The Ford Heritage Vault contains more than 5,000 product photographs and brochures of Ford and Lincoln vehicles, from the company’s founding in 1903 to its centenary in 2003. Ford will develop the Heritage Vault over time, drawing on its archives.

“We’re opening up like never before,” said Ted Ryan, Ford’s heritage brand and archives manager. “Our archives were created 70 years ago and, for the first time, we are opening the vault to the public. This is only a first step for everything that will come in the future.

The documents available in the online collection today have been curated for the past two years by the Ford Archives team. Many high resolution images showcase the design and functionality of Ford and Lincoln vehicles. Others are memorable images that bring Ford’s heritage to life for fans and car enthusiasts, while educating newcomers to the Blue Oval.

A set of brochures serves as a time capsule to the 1970s and 1980s. The series was created to market specific vehicle design sets to young consumers and shows beach trips, races and skydiving, accented by bright oranges, browns and yellows.

“In addition to all the vehicle photos available in the Ford Heritage Vault, brochures like these add much more information and impact for people who want to learn more about our products, heritage and accessories” , says Ciera Casteel, processing archivist who prepared documents. for the Heritage Vault.

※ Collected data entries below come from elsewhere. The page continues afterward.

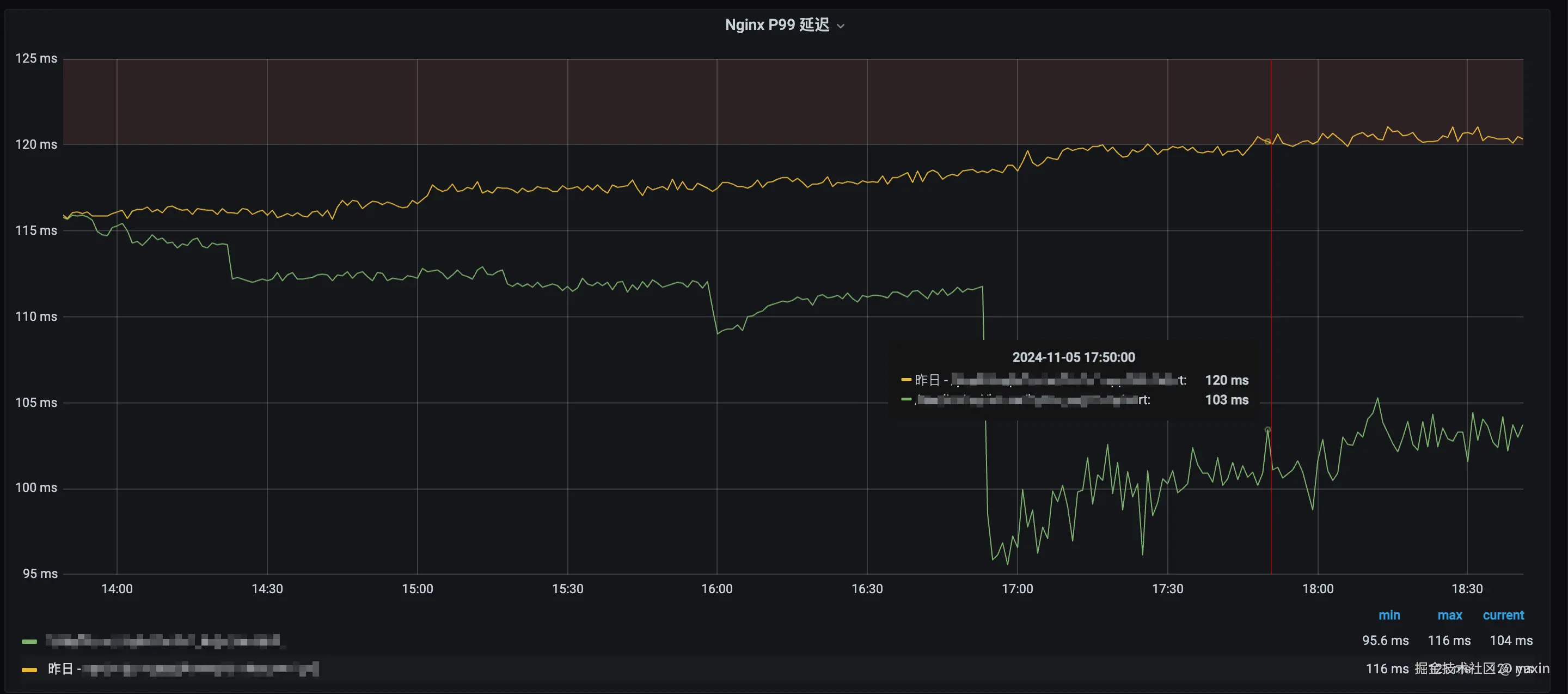The height and width of the screenshot is (694, 1568).
Task: Open the Nginx P99 延迟 panel title menu
Action: 777,25
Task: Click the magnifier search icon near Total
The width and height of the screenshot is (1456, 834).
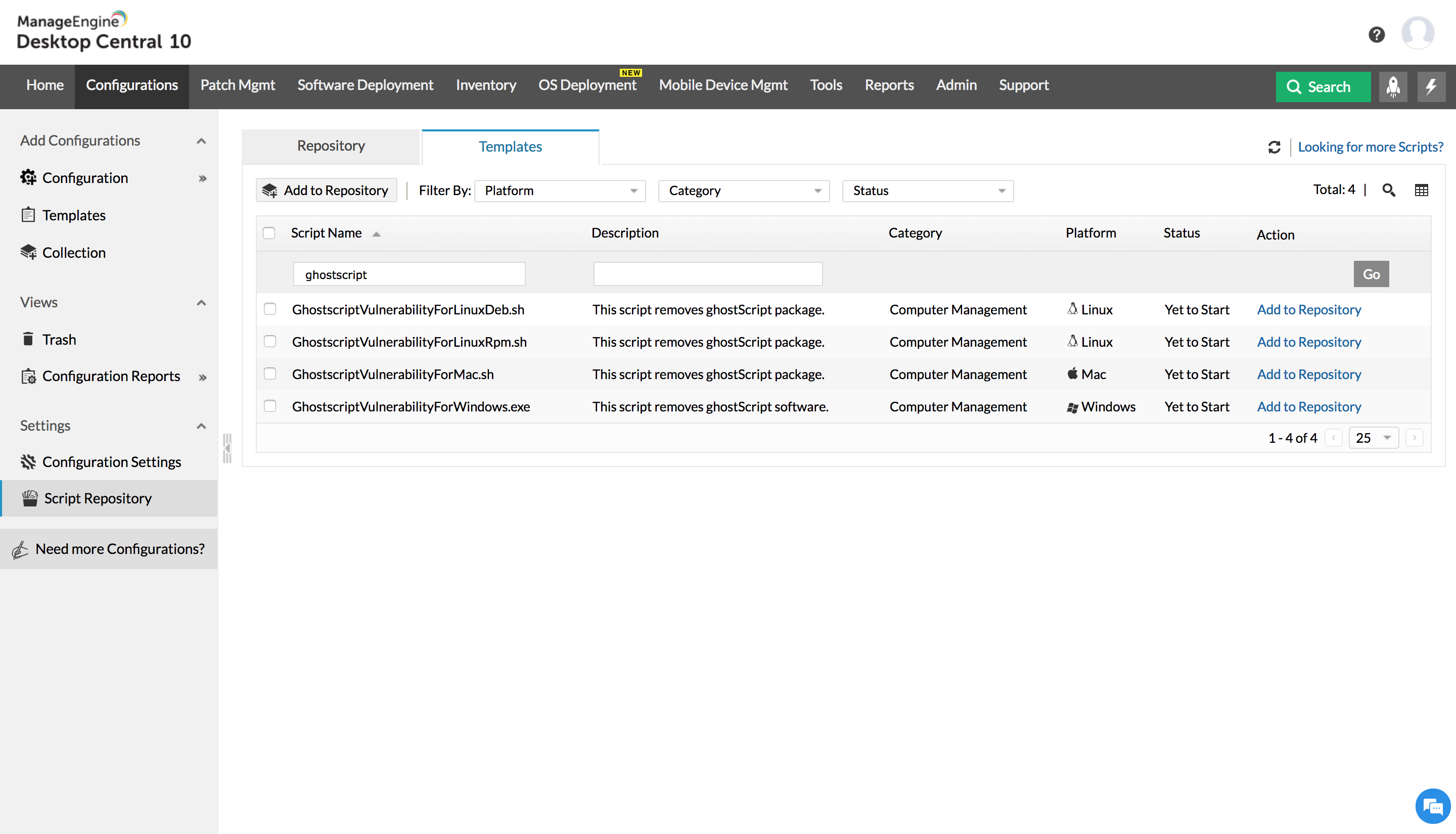Action: tap(1388, 190)
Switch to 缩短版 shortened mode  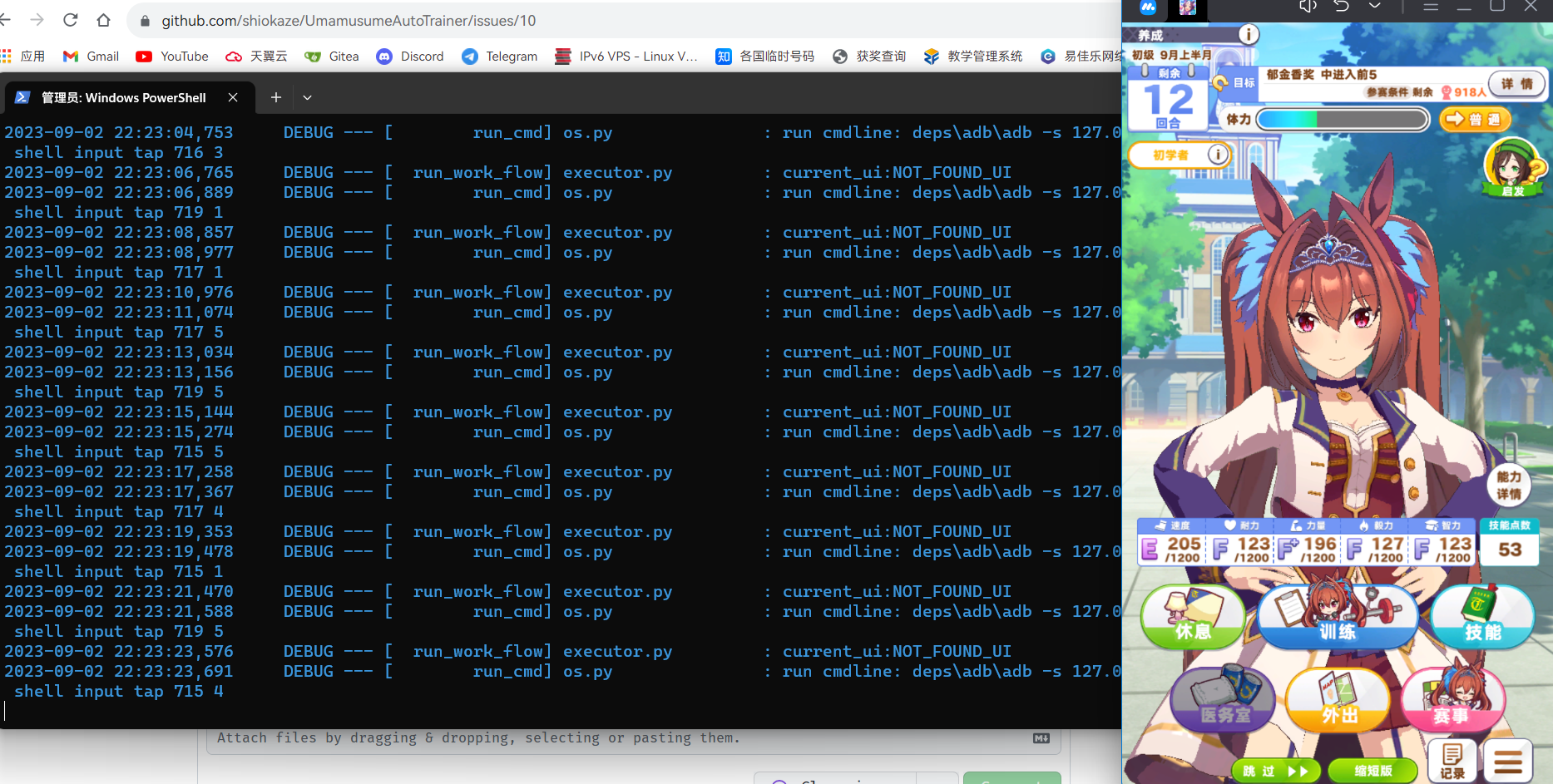[x=1372, y=771]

Ford worked with graduate students from the library and information science program at Wayne State University in Detroit, as well as Ford employees and retirees, to pilot the Heritage Vault before its launch.

The collection appealed to both casual browsers and car enthusiasts, who reported a greater appreciation of Ford and its heritage after using the site. A Ford employee even commented that seeing the old photos brought tears to his eyes.

Ford Bronco and Ford F-Series were common search items among testers. Meteor, Fairlane, Galaxie, Model A and Edsel were also popular, with one user finding the Tempo models his mother and grandmother owned in the 1980s and 1990s.

Ford Heritage Vault was created with accessibility features that translate photos, charts and graphs and other pre-digital assets for compatibility with assistive technology now used by blind and visually impaired visitors, such as screen readers, to interpret websites. Heritage Vault users can request edited versions of additional brochures if needed.

“These assets were born analog, and we’ve worked hard to bring them into the digital world,” says Casteel, who led efforts to make the assets accessible. “But digitization is not enough. It was important to us that the Heritage Vault be accessible to everyone.